◆ Questions on the material
A: Quote the chessboard probability question from "But, It seems" up to and including "to be clear.".
B: Summarize the chessboard probability question in two sentences.

◆ Text
=== Begin Enclosure ===

Two squares are chosen on a chessboard at random - Probability 
Two squares are chosen on a chessboard at random. What is the
probability that they have a side in common?

There are many explanations available in internet for this question and it is clear that answer is $\dfrac{1}{18}$. This is an easy question and I am very clear.
But, It seems the answer $\dfrac{1}{18}$ assumes that only 64 squares are there in chess board which is fine because the question may be considered in that way.
But what happens when we consider all the 204 squares of the chess board?
Most of the answers I saw did not consider this and I tried doing it myself. On further search, I found two answers  which I present it here to be clear.

=== End Enclosure ===

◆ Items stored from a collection
=== Begin Enclosure ===

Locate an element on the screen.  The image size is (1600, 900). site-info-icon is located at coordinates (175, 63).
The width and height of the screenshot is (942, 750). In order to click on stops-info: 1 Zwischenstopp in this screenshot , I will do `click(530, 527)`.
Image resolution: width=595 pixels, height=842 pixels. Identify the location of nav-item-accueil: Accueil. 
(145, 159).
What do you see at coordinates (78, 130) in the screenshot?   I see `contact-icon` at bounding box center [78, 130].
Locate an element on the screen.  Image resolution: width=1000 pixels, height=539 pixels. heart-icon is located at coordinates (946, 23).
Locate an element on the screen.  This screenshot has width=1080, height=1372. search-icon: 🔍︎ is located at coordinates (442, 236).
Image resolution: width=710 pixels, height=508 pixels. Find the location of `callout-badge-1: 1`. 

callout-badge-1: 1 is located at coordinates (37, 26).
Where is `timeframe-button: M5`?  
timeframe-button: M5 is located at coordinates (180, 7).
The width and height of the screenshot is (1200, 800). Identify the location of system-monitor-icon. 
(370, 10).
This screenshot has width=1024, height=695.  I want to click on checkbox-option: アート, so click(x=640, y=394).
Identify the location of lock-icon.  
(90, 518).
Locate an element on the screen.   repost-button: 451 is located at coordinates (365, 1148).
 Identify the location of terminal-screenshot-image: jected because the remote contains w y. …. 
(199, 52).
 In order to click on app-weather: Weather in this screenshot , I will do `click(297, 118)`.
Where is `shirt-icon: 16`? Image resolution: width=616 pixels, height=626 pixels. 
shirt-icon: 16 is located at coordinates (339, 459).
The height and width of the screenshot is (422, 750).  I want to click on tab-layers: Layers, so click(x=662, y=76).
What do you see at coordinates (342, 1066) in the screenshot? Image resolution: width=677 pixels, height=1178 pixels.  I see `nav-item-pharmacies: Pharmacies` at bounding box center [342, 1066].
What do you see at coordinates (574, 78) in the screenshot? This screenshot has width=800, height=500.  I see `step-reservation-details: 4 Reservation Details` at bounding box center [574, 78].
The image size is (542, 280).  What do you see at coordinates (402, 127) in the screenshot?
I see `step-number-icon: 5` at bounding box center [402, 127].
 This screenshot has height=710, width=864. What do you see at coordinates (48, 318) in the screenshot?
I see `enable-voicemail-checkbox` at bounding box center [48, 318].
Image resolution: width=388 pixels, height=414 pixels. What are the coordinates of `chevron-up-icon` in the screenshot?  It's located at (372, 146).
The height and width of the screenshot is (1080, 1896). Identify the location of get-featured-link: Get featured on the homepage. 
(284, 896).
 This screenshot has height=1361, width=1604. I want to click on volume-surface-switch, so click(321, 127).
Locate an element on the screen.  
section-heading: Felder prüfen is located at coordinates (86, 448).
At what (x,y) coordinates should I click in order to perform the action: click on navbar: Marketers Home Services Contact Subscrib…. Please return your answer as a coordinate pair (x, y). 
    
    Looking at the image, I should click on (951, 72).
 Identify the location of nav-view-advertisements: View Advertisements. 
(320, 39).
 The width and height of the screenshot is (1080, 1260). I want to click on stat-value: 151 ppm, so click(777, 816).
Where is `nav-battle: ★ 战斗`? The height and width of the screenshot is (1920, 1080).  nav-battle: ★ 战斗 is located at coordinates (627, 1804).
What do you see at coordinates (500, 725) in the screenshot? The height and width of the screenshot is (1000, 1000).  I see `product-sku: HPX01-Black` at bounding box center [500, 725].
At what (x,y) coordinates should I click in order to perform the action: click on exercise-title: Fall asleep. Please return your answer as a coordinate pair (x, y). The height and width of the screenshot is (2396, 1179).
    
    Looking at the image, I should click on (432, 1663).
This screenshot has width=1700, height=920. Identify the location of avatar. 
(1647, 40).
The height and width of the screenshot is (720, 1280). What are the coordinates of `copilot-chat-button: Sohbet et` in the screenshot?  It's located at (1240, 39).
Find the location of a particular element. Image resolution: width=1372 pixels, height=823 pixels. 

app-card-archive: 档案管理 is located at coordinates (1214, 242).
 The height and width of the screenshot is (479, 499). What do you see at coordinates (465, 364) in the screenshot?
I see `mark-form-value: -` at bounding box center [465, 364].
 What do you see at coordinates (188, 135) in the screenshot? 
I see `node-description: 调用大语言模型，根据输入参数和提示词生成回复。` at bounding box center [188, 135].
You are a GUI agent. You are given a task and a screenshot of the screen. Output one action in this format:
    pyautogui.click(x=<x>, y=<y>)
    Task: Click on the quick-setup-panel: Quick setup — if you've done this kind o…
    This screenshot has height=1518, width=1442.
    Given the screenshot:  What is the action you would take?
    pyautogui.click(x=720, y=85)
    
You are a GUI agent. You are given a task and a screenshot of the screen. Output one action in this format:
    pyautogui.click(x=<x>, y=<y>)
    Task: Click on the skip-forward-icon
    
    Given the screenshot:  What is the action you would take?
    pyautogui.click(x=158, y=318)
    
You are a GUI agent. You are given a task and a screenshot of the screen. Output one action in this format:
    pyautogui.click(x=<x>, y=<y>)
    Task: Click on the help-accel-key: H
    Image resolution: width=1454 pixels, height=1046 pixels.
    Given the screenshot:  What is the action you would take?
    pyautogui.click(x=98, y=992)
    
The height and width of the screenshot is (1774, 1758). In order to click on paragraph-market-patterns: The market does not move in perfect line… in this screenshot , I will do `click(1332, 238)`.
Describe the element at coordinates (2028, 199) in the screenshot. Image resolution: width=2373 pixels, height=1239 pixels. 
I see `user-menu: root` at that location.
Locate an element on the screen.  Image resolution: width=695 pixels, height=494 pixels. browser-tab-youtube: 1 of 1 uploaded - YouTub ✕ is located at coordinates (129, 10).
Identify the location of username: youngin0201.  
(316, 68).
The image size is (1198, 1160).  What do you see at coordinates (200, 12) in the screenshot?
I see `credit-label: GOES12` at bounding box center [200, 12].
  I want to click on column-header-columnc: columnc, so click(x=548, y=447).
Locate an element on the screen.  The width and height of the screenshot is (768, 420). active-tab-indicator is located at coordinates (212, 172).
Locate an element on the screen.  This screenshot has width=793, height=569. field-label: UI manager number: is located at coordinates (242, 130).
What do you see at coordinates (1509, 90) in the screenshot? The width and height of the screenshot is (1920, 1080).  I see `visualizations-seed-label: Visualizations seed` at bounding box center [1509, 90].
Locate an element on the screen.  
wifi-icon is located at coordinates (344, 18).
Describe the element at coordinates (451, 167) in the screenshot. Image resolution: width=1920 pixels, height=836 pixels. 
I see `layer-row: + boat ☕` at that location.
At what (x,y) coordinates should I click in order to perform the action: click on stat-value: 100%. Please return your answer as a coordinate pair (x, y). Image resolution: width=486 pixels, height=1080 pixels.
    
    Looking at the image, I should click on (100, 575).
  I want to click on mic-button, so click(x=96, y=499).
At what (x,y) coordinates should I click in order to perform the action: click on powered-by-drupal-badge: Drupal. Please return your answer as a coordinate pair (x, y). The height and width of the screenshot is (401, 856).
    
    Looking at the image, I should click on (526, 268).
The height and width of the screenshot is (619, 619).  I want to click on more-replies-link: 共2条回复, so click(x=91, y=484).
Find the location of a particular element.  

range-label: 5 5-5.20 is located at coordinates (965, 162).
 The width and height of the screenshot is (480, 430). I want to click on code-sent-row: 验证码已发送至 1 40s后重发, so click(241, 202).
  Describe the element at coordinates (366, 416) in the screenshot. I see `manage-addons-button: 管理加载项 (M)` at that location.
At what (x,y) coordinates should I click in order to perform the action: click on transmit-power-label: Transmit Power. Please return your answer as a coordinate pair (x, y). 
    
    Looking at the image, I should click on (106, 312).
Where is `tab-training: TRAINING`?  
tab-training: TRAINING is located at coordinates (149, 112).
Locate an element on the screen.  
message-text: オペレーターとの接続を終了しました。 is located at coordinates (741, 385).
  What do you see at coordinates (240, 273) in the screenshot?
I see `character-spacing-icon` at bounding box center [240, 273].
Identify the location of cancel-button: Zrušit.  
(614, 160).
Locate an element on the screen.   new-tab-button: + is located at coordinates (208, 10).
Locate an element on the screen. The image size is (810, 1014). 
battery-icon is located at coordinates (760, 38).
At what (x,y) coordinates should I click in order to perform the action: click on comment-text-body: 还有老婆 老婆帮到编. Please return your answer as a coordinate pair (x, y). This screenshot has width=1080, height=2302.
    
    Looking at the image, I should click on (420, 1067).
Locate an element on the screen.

=== End Enclosure ===

◆ Per-task outputs
A:
But, It seems the answer $\dfrac{1}{18}$ assumes that only 64 squares are there in chess board which is fine because the question may be considered in that way.
But what happens when we consider all the 204 squares of the chess board?
Most of the answers I saw did not consider this and I tried doing it myself. On further search, I found two answers  which I present it here to be clear.

B: The text asks for the probability that two squares chosen at random on a chessboard have a side in common, noting that the answer given in many online explanations is 1/18, which seems to assume the board has only 64 squares. It then asks what happens when all 204 squares of the board are considered, and says the writer found two answers on further search.